In March, he wrote that he was “overwhelmed by maladies and occupations.” By April, he was well enough to be plunged into a quarrel with the faithless Jore, bookseller of Rouen.
If Voltaire was a very good friend, he was also a very good enemy. A more hot-headed, energetic, pugnacious foe certainly never existed. While he hated, he hated well. He lashed his enemy with such brilliant invective, such delicate gibes, such rollicking sarcasms, that one must needs pity the poor wretch if he deserved his fate ever so fully. Did he get up and retaliate, Voltaire was at him again in a moment, dancing round him, goading him to madness with the daintiest whip flicked with mots and jests and little cunning allusions, which looked so innocent, and always caught the victim on the raw. Diatribe, gaiety, quip, mockery,—this man had all the weapons. He never used one where another would have done better. He had a dreadful instinct for finding out the weak place in his adversary’s armour and logic. “God make my enemies ridiculous!” was one of his few prayers. It was granted in full measure.
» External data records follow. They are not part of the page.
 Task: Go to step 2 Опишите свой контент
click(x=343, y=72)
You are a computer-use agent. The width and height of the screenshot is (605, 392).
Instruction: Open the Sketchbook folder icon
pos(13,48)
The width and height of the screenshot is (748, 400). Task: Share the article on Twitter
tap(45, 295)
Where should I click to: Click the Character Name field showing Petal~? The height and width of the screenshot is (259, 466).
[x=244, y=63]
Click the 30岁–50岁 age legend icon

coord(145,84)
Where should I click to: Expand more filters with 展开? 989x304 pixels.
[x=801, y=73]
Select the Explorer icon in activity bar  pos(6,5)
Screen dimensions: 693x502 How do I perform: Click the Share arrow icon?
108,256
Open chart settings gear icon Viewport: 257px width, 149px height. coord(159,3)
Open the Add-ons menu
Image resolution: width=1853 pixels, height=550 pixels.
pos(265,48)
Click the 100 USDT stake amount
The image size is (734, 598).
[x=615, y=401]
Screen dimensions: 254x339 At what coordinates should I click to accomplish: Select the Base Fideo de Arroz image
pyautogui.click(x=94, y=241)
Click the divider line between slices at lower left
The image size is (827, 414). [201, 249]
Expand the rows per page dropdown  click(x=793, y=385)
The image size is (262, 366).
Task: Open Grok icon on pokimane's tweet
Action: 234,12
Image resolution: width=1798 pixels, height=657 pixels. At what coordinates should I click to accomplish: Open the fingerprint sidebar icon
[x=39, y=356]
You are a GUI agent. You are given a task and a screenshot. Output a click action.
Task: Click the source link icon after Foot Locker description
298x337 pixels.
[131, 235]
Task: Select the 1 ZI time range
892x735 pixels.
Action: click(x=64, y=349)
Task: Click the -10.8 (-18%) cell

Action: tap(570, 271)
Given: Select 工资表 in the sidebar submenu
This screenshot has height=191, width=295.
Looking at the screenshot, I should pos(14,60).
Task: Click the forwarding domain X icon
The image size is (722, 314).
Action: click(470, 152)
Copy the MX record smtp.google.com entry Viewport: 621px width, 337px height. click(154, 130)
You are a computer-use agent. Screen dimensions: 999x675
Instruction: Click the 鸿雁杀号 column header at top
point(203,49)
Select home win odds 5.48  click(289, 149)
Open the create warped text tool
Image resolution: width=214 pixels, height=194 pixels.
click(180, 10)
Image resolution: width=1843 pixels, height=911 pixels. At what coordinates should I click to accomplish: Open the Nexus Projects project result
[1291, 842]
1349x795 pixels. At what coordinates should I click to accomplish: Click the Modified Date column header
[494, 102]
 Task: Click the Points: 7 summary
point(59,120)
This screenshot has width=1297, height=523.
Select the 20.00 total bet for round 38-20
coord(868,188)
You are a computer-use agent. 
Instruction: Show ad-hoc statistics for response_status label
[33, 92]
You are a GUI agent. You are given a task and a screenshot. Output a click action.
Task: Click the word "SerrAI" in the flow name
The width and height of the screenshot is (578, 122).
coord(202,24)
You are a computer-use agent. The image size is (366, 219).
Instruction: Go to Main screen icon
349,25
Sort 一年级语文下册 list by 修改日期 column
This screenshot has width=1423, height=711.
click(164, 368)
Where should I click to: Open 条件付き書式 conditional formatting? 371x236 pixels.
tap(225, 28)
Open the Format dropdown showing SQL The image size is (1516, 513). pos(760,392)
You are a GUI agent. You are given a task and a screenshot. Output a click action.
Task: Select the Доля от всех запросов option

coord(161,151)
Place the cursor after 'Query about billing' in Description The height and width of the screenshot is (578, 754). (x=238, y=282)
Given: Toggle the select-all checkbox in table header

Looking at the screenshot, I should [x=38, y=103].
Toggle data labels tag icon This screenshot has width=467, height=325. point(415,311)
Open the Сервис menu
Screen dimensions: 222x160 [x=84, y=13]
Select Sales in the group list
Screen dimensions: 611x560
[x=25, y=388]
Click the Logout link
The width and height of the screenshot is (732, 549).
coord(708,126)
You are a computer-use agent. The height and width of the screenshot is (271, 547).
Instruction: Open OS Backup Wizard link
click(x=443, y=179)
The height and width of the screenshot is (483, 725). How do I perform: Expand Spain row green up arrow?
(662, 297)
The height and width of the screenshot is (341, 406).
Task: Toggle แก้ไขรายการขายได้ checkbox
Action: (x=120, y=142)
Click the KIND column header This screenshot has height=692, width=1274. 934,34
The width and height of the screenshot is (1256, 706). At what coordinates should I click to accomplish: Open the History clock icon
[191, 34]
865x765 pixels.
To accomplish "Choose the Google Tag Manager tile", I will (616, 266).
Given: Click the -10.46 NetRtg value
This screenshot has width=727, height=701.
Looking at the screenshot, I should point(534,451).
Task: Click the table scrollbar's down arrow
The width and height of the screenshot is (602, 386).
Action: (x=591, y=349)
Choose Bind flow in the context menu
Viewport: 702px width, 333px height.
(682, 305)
But if he was a dangerous and an untiring foe, he was not an ungenerous one. In this case, Jore was certainly the aggressor. He had played Voltaire false in the matter of the “English Letters.” He had endangered the author’s safety and condemned him to exile. He wrote now from the Bastille saying that if Voltaire would avow himself the author of the book, he, Jore, would be released. Voltaire was as quick to compassion as he was quick to anger. If he had hated a pigmy like Jore with a fierceness he should have kept for a worthier foe, the moment the man was fallen, his enemy became his friend. He wrote the letter asked of him, declaring himself to be the writer of the abominable thing. Then Jore demanded fourteen hundred francs, the cost of the confiscated edition. On April 15th Voltaire hurried up to Paris. There he saw Jore, and, though denying that he had any claim upon him, offered him half the sum he had demanded. Jore refused it: brought a lawsuit against Voltaire, and published a defamatory account of him. Voltaire’s quick passions were up in arms in a moment. He was as much agog to get at his enemy as a terrier is agog for a rat. He would have shaken the wretched little bookseller in just such a terrier fashion, if he could have got hold of him. But all Voltaire’s friends advised compromise with such insistence that he at last yielded. He spent twelve breathless indignant weeks in the capital. He had to pay Jore five hundred francs, in lieu of the fourteen hundred he had demanded. “I sign my shame,” he wrote. But he signed and paid all the same. He returned to Cirey in July sick in mind and body, baffled, bitter, and sore. In a year or two Jore professed penitence, and lived for the rest of his life on a small pension allowed him—by Voltaire.